Paris, November 4, 2025 – Orano, a recognized industrial leader in the recovery and transformation of nuclear materials, and Capgemini, an AI-powered global business and technology transformation partner, announce the deployment of the first intelligent humanoid robot in the nuclear sector. This project marks a major step forward for a strategic industry that has long been a pioneer in innovation.
Deployed at the Orano Melox Ecole des Métiers[1] in the Gard region of France, the robot named Hoxo is equipped with embedded artificial intelligence (AI) and advanced sensors for real-time perception, autonomous navigation, execution of technical gestures, and interaction. Its purpose is to replicate human movements and operate alongside teams within nuclear facilities, including in challenging intervention environments.
Over the next four months, Orano Melox’s innovation teams will conduct a testing phase to validate the robot’s range of applications, combining mobility, precision, and artificial intelligence (AI). By offering an agile, scalable robotic platform, this initiative is expected to enhance industrial performance and potentially support operators through robotic assistance.
“Hoxo opens new perspectives for our operations by combining an intelligent and ergonomic robotic solution with the expertise of our on-site teams. It’s an innovation we aim to evolve to meet our industrial needs, contributing to both safety and competitiveness as we tackle the challenges of today and tomorrow,” said Arnaud Capdepon, Director of Orano Melox.

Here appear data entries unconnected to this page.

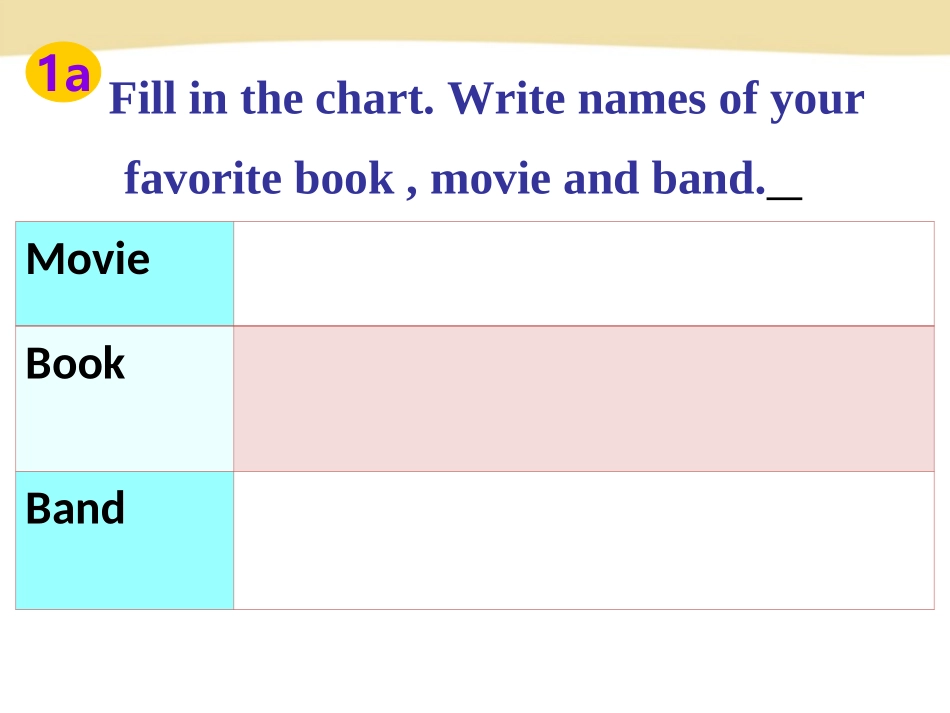Screen dimensions: 950x713
Task: Click the blank white area below the table
Action: [475, 660]
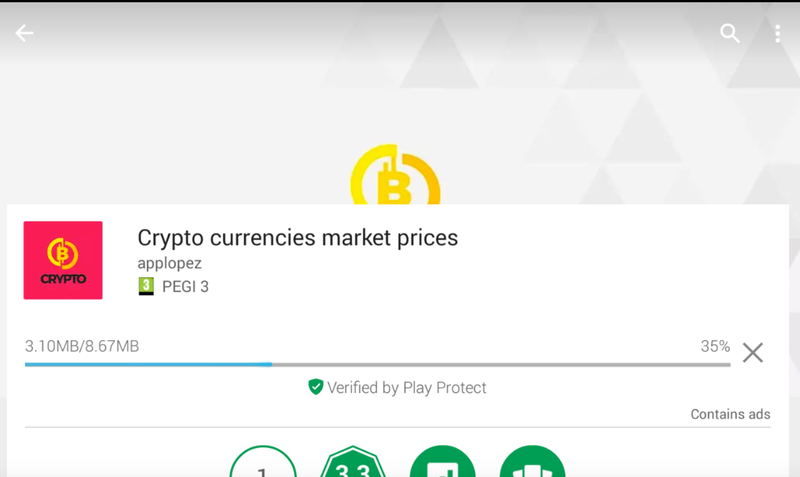Go back using the arrow icon
800x477 pixels.
point(24,33)
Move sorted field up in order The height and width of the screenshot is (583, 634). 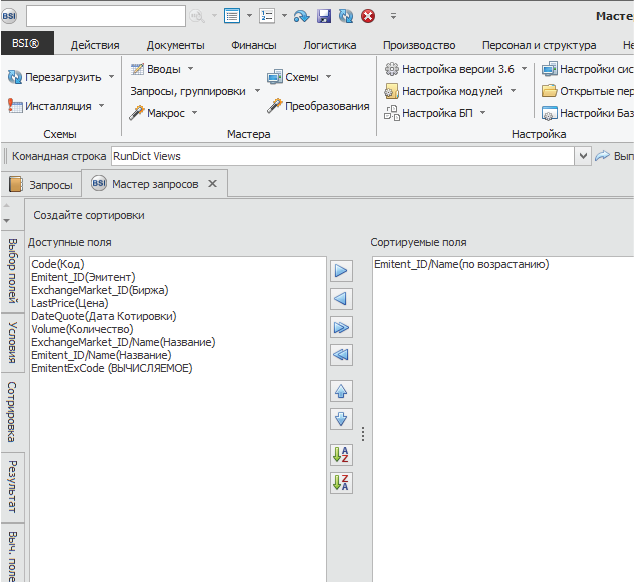[x=342, y=391]
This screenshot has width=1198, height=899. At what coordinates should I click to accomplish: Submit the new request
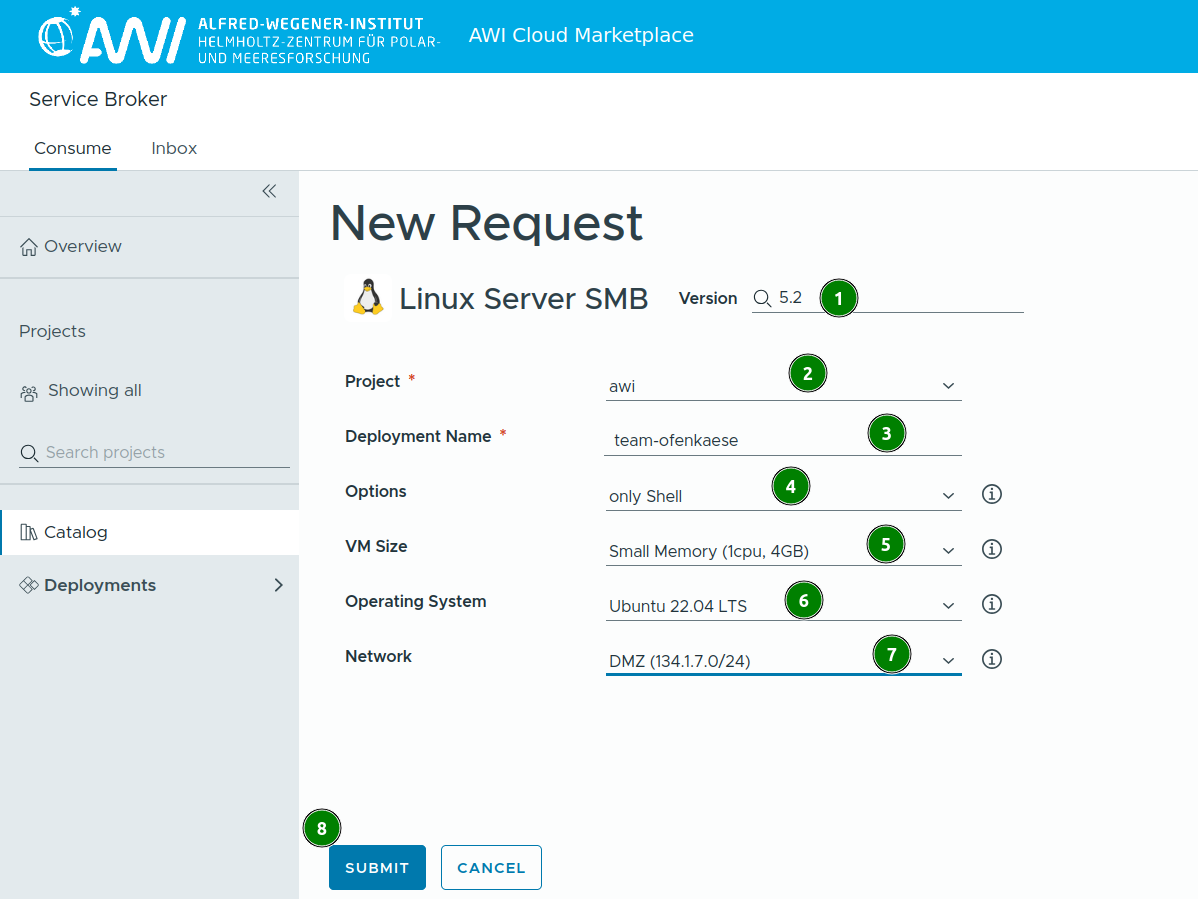pos(377,868)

“This project, led by our AI Robotics & Experiences Lab, embodies the convergence of robotics, artificial intelligence, computer vision, and digital twins. It redefines human-machine interaction in sensitive environments and pushes the boundaries of industrial automation. Through this initiative, we harness the potential of physical AI to address Orano’s most demanding industrial challenges,” added Pascal Brier, Chief Innovation Officer at Capgemini and member of the Group Executive Committee.
About Orano
As a leading international operator in the field of nuclear materials, Orano delivers solutions to address present and future global energy and health challenges. Its expertise and mastery of cutting-edge technologies enable Orano to offer its customers high value-added products and services throughout the entire fuel cycle. Every day, the Orano group’s 18,000 employees draw on their skills, unwavering dedication to safety and constant quest for innovation, with the commitment to develop know-how in the transformation and control of nuclear materials, for the climate and for a healthy and resource-efficient world, now and tomorrow. Orano, giving nuclear energy its full value.
About Capgemini
Capgemini is an AI-powered global business and technology transformation partner, delivering tangible business value. We imagine the future of organizations and make it real with AI, technology and people. With our strong heritage of nearly 60 years, we are a responsible and diverse group of 420,000 team members in more than 50 countries. We deliver end-to-end services and solutions with our deep industry expertise and strong partner ecosystem, leveraging our capabilities across strategy, technology, design, engineering and business operations. The Group reported 2024 global revenues of €22.1 billion.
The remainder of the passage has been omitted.